SHORT PROBLEM:
Please lay out every line of the records below as a numbered list, leaving out blank lines and the pictures.

DATA RECORDS:
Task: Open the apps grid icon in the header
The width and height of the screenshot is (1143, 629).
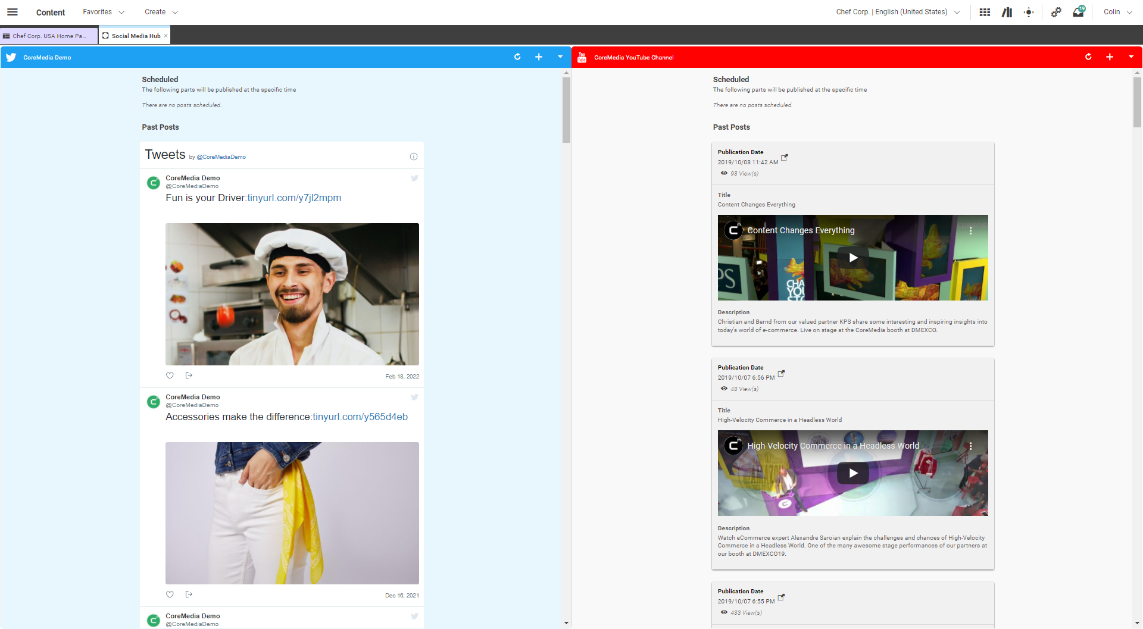Action: click(985, 12)
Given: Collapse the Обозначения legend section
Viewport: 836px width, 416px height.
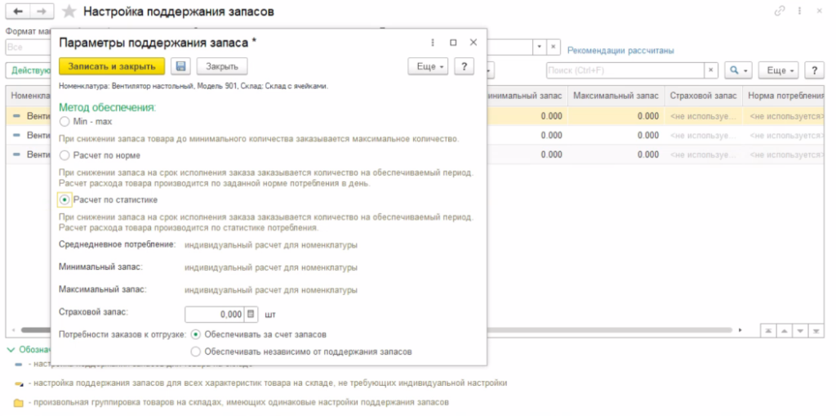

TASK SOLUTION:
1. Task: Open the apps grid icon in the header
2. The width and height of the screenshot is (1143, 629).
3. Action: click(985, 12)
4. Given: Collapse the Обозначения legend section
5. Viewport: 836px width, 416px height.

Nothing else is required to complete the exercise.